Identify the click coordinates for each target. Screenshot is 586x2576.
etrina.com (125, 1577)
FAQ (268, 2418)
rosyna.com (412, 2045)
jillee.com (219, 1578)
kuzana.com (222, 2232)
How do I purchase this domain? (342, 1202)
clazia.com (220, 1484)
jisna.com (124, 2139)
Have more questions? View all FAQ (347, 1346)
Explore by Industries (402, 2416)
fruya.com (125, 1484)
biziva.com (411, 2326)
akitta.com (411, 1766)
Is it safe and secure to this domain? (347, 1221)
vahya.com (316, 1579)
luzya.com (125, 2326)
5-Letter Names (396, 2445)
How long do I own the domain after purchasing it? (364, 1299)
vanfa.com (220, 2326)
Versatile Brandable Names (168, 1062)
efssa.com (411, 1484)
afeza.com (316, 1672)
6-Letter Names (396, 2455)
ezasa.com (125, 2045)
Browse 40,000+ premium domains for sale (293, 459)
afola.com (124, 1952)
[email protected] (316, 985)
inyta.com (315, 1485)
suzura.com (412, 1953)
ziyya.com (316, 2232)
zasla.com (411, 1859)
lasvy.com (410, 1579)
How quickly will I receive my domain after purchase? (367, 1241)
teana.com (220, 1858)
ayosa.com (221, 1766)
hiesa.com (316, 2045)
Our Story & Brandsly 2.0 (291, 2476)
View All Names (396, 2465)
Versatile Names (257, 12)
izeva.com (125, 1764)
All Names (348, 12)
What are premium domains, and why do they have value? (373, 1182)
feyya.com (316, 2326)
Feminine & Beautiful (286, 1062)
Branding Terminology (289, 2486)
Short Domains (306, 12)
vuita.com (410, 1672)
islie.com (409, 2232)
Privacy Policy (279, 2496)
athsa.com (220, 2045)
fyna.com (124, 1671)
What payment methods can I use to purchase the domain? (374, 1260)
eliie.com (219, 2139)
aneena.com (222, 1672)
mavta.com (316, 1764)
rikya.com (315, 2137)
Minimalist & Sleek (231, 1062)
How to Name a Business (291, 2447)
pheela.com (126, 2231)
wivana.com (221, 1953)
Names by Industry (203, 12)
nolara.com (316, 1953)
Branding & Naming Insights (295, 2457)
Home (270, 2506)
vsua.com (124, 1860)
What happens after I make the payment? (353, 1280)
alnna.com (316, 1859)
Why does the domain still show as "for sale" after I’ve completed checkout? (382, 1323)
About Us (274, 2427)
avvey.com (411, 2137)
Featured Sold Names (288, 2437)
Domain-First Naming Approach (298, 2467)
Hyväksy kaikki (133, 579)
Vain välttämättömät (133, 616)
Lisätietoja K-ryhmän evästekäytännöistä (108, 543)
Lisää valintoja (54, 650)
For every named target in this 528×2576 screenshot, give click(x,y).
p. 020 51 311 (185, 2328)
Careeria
####################
Your answer should consist only of the lines above between the line holding "5-Letter Names (396, 2445)" and the line holding "hiesa.com (316, 2045)", inclusive, each transcribed exactly.

Written response:
5-Letter Names (396, 2445)
How long do I own the domain after purchasing it? (364, 1299)
vanfa.com (220, 2326)
Versatile Brandable Names (168, 1062)
efssa.com (411, 1484)
afeza.com (316, 1672)
6-Letter Names (396, 2455)
ezasa.com (125, 2045)
Browse 40,000+ premium domains for sale (293, 459)
afola.com (124, 1952)
[email protected] (316, 985)
inyta.com (315, 1485)
suzura.com (412, 1953)
ziyya.com (316, 2232)
zasla.com (411, 1859)
lasvy.com (410, 1579)
How quickly will I receive my domain after purchase? (367, 1241)
teana.com (220, 1858)
ayosa.com (221, 1766)
hiesa.com (316, 2045)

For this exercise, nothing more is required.